As the calendar flips to August, the summer doldrums are ready to hit the market in what is typically the worst month for stocks. A surge in COVID-19 cases across the U.S. also has many investors on edge, renewing worries around a stalled economic recovery.
Online insurance marketplace EverQuote kicks off earnings among this group by reporting its second-quarter results after the market closes Monday. Management is guiding for revenue to jump 30% year over year -- or almost twice the 16% rate the company expects industry-wide spending on online insurance advertising to grow each year through 2024.
That ad spending is how EverQuote generates revenue: It has over 100 carriers in its marketplace, especially in auto insurance, where most of the top insurers participate. It also has a network of over 85,000 agents.
The auto market is currently EverQuote's biggest vertical, because its platform is eminently scalable. But it is increasingly expanding into new markets, including home, life, and health insurance. It acquired specialized health insurer Crosspointe last September to facilitate its entry into that category.
All five analysts who cover EverQuote rate it a buy, and the consensus price target of $52.75 per share points to nearly 75% upside potential.
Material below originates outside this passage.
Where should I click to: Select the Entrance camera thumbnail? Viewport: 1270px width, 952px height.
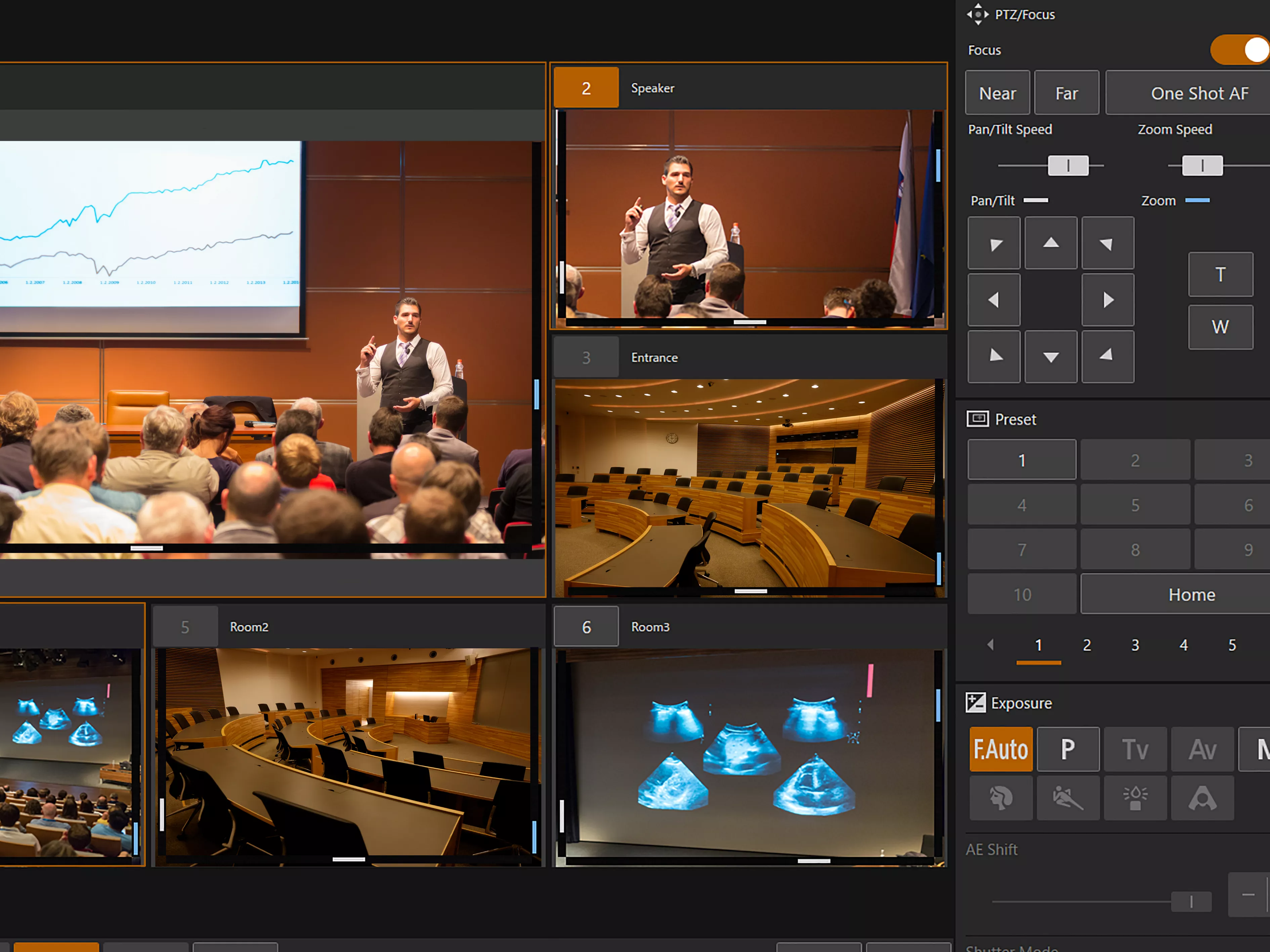pyautogui.click(x=749, y=487)
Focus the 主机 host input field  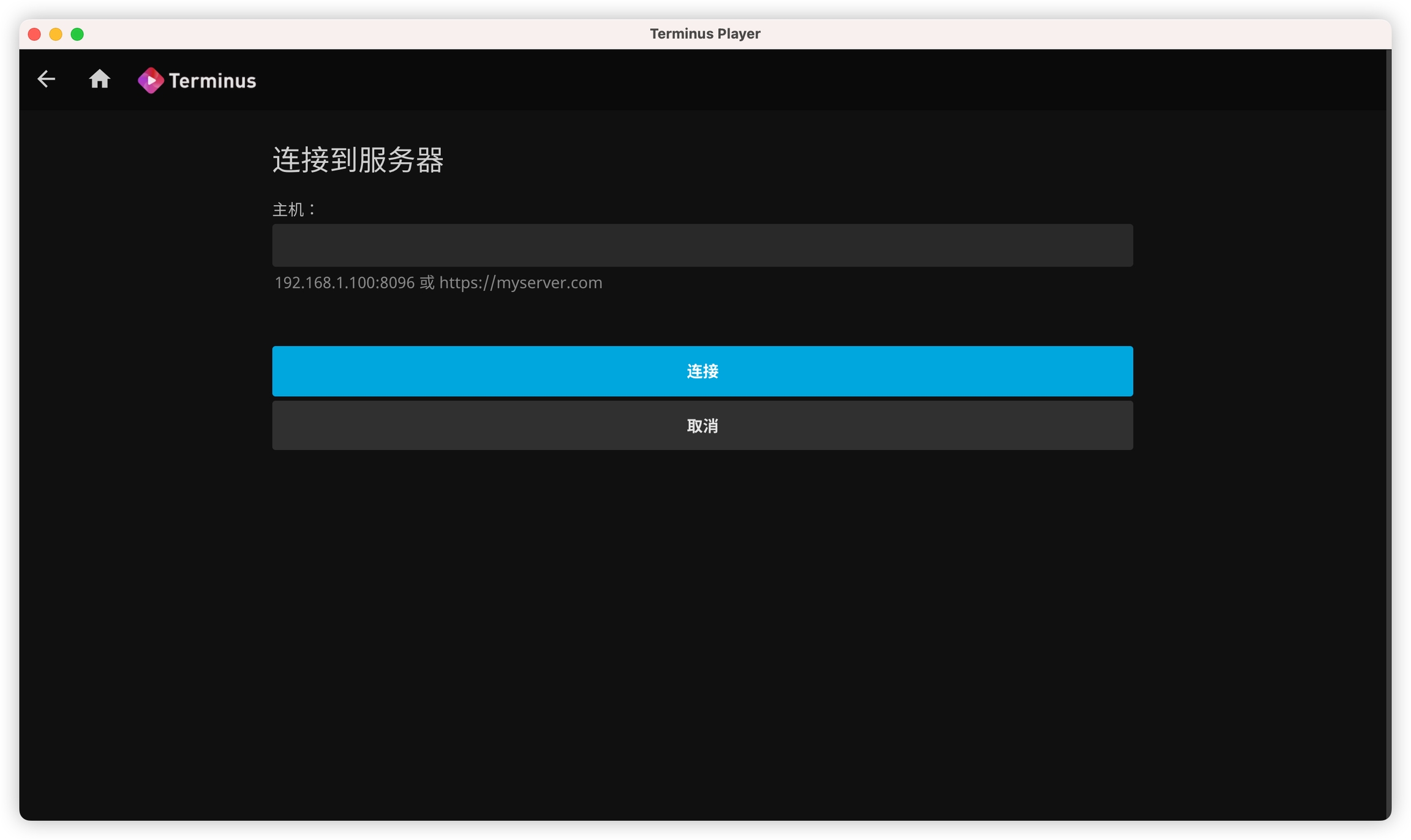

There is good reason investors have been down on Nikola, a maker of electric and hydrogen fuel cell trucks. And the challenges were summed up when the company's founder and former CEO Trevor Milton was charged with three counts of fraud by federal prosecutors last week for allegedly making false and misleading statements to investors.
The word "former" is key here, though, as Milton stepped down from the company last year (the alleged criminal acts were committed between 2019 and 2020). So when the company reports second-quarter earnings on Tuesday, it will arguably have the most heavy lifting to do to convince investors it's still not some smoke-and-mirrors operation.
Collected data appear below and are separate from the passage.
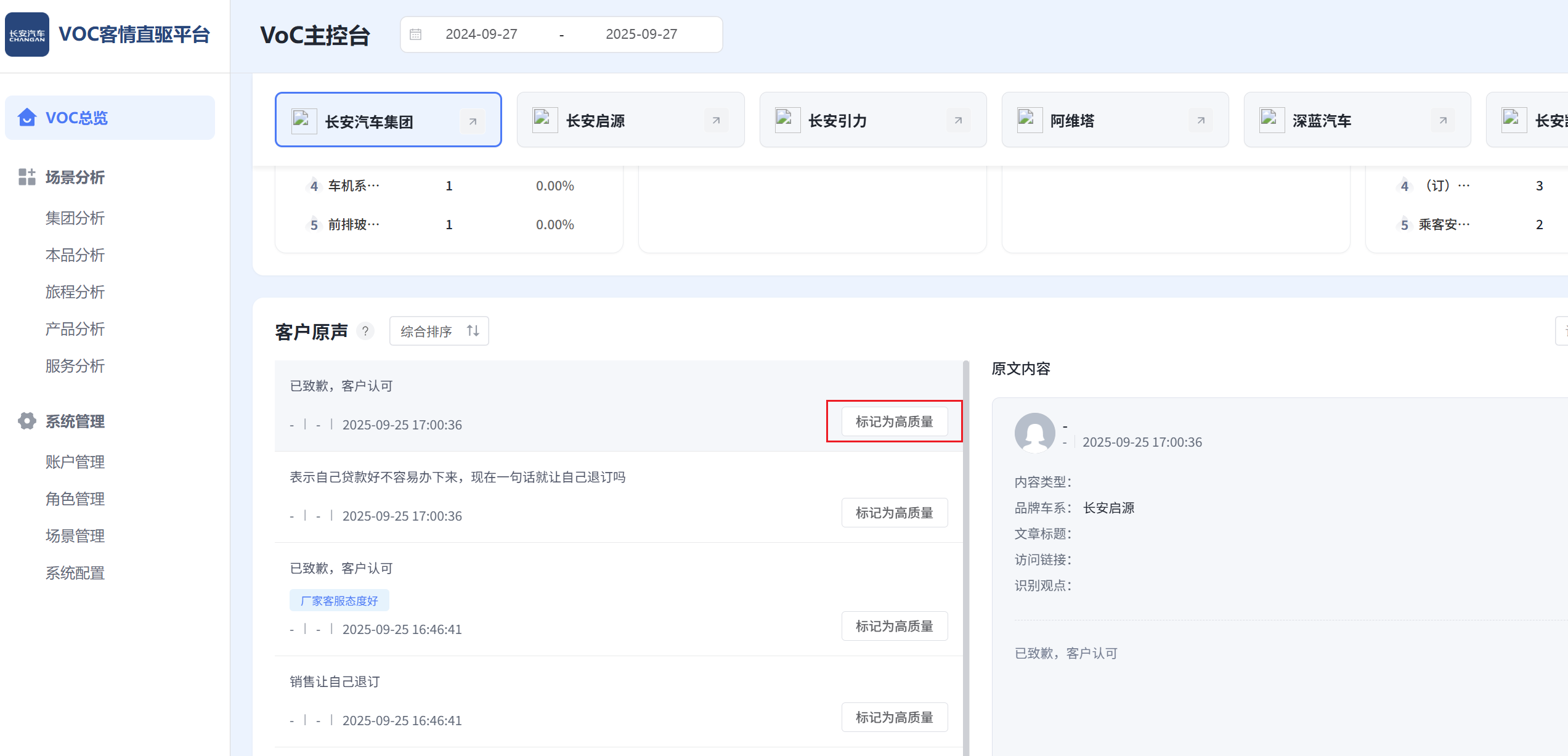1568x756 pixels.
Task: Go to 账户管理 page
Action: [75, 462]
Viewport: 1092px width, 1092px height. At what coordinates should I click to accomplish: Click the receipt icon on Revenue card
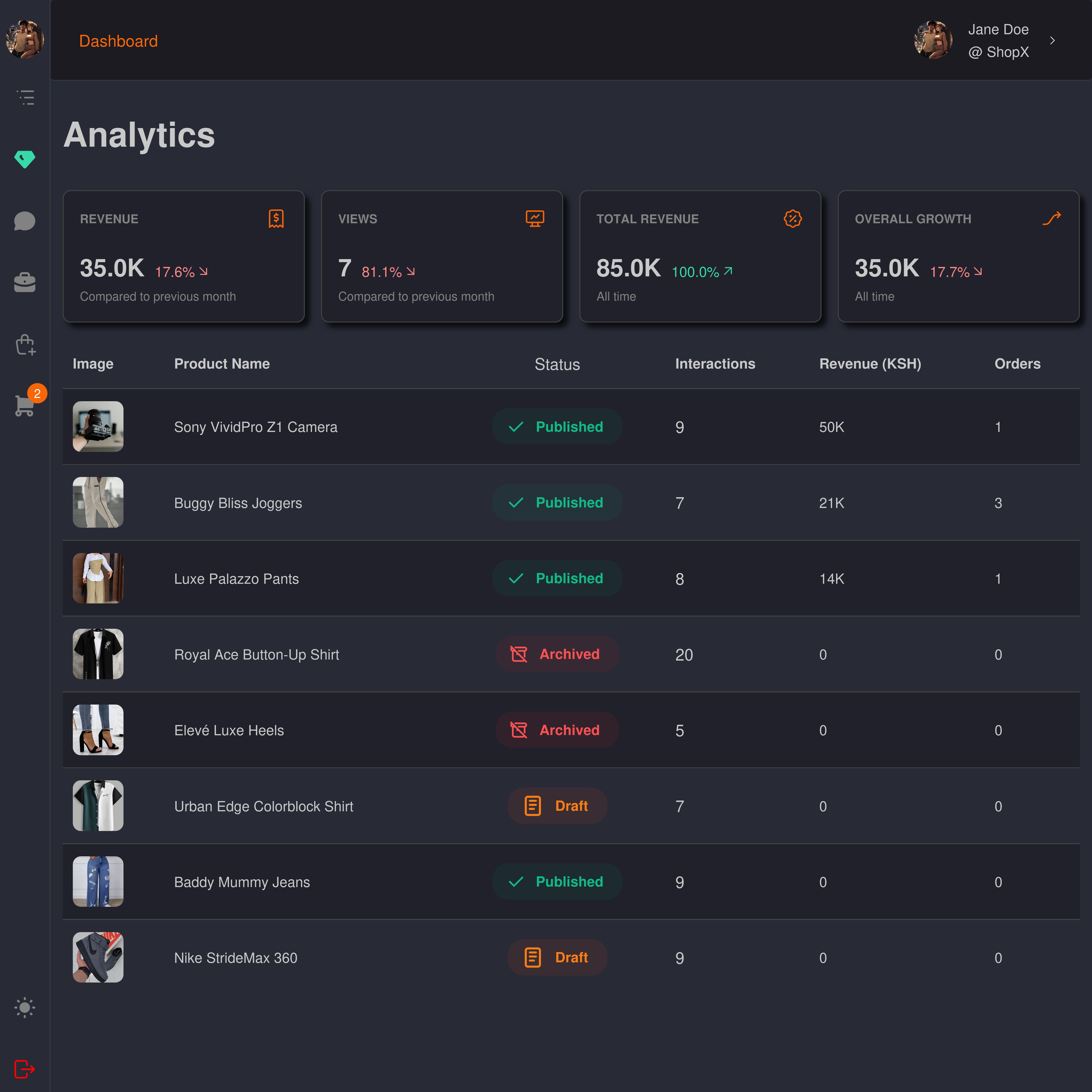(x=276, y=219)
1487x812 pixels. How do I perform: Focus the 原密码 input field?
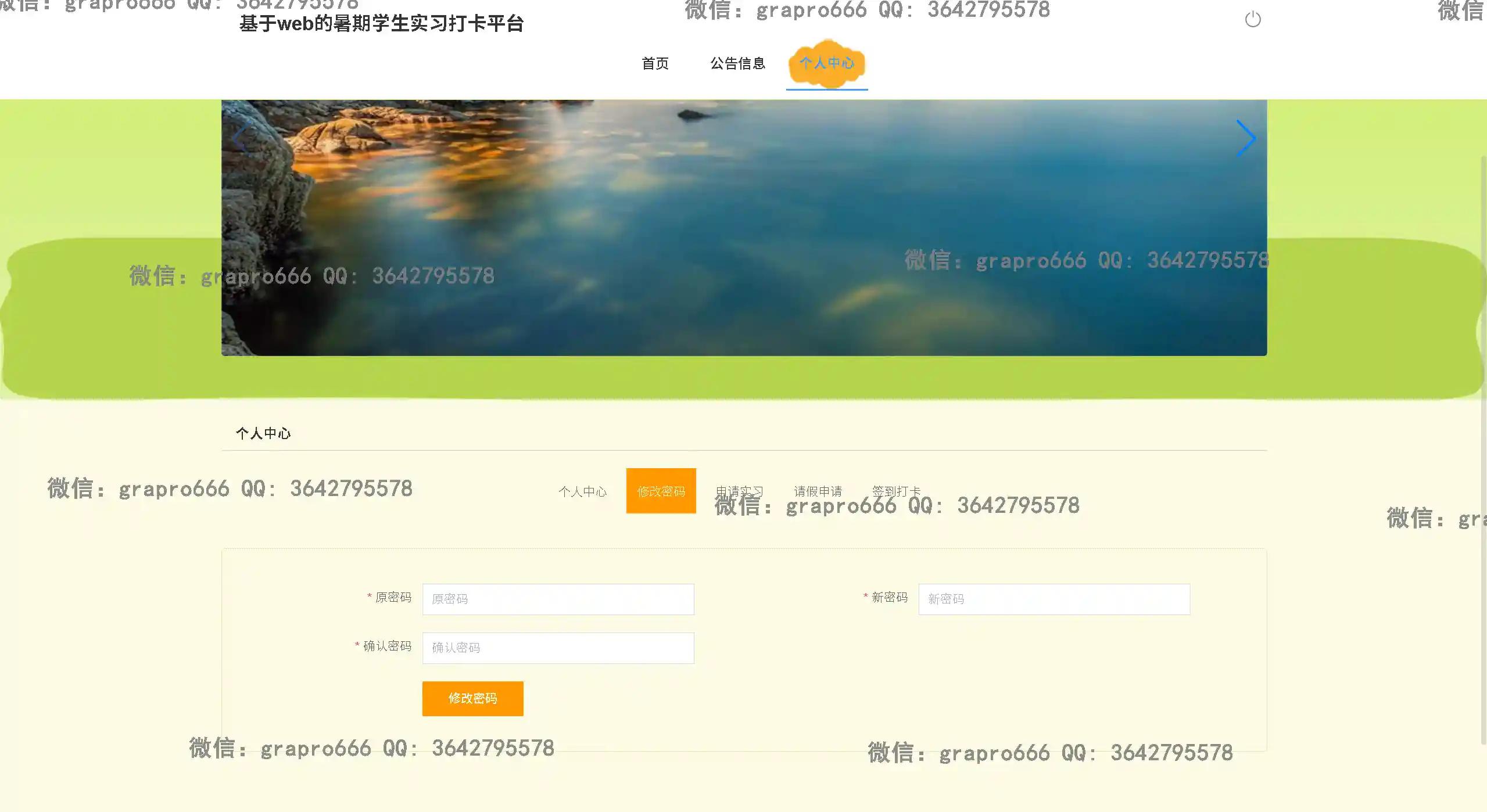click(558, 599)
That shouldn't be too hard. In May, it signed agreements with Total Transportation Services for 100 semi trucks, and in mid-July, it added 51 more dealerships in nine states, bringing total sales and service locations up to 116 sites.
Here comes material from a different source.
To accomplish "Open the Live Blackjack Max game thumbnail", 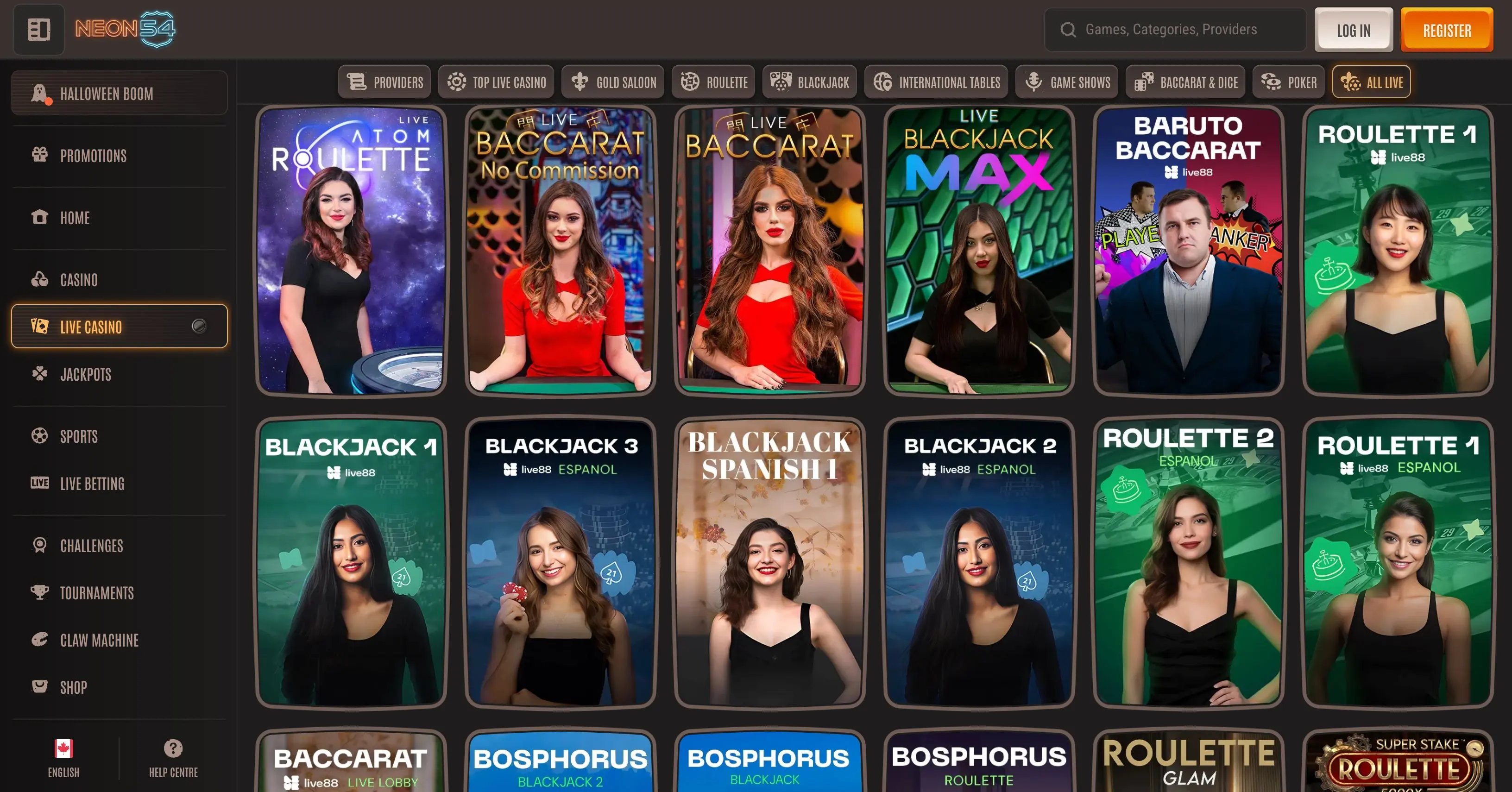I will (x=979, y=251).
The stock of this alternative-fuel truck maker is in the tank, however, down 85% since last June. Pessimism might be so bad for this company, not to mention the shadow of its founder still hanging over it, that Nikola could give investors a big surprise.
Casino operator Wynn Resorts (NASDAQ:WYNN) is third to report with earnings coming on Wednesday, and there is a lot of doubt around how it will fare. Macao, where Wynn generates most of its revenue and profits, is still limping back to recovery, growing at a far slower rate than originally anticipated, and Las Vegas could feel the impact of new mask mandates going into effect.
Although the latter situation won't affect the company's second-quarter results, it will hang over the report as investors mull what this potential step backward in the recovery from COVID-19 means for the future of Las Vegas and the resorts that operate there.
In short, neither destination is bound to serve as a bright spot for the company, and analysts expect the global casino operator to post an adjusted loss of $1.52 per share, substantially better than the loss of $6.12 per share a year ago, but that's a pretty low hurdle to clear.
We'll get a better idea of how Macao performed in July by the time Wynn Resorts reports, but few are expecting major gains, and that could weigh even more heavily on the company. Shares of Wynn were up 20% at the beginning of June, but they have quickly lost ground in the past two months -- the stock is now down about 13% year to date.